Un peu avant de lancer les Défis Futés, j'ai eu l'opportunité de faire du bénévolat pour une association, l'AEVE, dont le but est d'aider les enfants autistes à être scolarisés. Une expérience extrêmement enrichissante, qui m'a donné l'envie de mieux comprendre ce qu'on appelle la "neuroatypie", ainsi que les autres troubles neurodéveloppementaux, et comment les appréhender avec les enfants.
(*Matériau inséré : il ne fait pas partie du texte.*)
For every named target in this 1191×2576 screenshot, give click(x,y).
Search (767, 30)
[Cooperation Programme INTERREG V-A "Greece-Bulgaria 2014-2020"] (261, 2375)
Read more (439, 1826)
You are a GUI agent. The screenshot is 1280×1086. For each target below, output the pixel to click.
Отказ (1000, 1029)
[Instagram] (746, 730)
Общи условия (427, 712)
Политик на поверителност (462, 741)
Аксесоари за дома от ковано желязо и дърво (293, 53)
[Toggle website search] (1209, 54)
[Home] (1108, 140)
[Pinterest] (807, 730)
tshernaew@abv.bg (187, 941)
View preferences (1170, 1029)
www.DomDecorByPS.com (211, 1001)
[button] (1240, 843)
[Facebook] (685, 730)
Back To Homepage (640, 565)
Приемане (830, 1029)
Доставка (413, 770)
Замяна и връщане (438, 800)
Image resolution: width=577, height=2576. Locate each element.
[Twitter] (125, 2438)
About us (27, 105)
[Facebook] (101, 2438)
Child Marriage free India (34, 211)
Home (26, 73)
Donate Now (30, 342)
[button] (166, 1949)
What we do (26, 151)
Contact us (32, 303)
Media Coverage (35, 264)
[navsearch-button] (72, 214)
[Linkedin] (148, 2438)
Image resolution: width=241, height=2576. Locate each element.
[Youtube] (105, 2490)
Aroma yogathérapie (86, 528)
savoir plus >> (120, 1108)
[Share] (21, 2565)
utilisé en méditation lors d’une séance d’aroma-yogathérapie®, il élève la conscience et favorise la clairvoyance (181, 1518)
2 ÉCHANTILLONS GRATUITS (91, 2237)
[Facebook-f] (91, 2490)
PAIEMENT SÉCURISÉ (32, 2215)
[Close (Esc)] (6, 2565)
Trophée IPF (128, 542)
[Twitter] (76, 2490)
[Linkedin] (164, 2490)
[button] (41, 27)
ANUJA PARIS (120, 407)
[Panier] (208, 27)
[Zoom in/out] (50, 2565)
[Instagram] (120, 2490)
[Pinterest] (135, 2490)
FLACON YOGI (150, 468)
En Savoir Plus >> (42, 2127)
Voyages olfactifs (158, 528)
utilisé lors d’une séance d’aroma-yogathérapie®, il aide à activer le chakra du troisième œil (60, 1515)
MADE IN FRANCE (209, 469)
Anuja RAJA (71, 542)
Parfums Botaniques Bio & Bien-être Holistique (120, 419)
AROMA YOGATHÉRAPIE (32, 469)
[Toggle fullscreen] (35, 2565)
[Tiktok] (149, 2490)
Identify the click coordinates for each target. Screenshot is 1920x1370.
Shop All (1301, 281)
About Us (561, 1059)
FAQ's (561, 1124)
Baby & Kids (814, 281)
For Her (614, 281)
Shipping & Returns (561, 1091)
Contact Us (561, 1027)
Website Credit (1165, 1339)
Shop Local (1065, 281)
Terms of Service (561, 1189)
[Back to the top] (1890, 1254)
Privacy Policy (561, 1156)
LES TROUBLES AUTISTIQUES, MAL COMPRIS...
Je dois dire que j'étais assez mal informé ! Et je ne dois pas être le seul. L'autisme a longtemps été perçu comme un mal qu'il fallait traiter par la psychanalyse. Françoise Dolto notamment, dont tant d'écoles portent le nom, affirmait que l'autisme n'était pas inné, ce qui mettait dramatiquement en cause les parents... Aujourd'hui, les scientifiques s'accordent à dire que les troubles du spectre de l'autisme sont causés par des anomalies du neurodéveloppement, avec des conséquences parfois très différentes pour les personnes touchées. La compréhension de ces troubles ainsi que leurs traitements ont beaucoup évolué, probablement plus rapidement que leur perception.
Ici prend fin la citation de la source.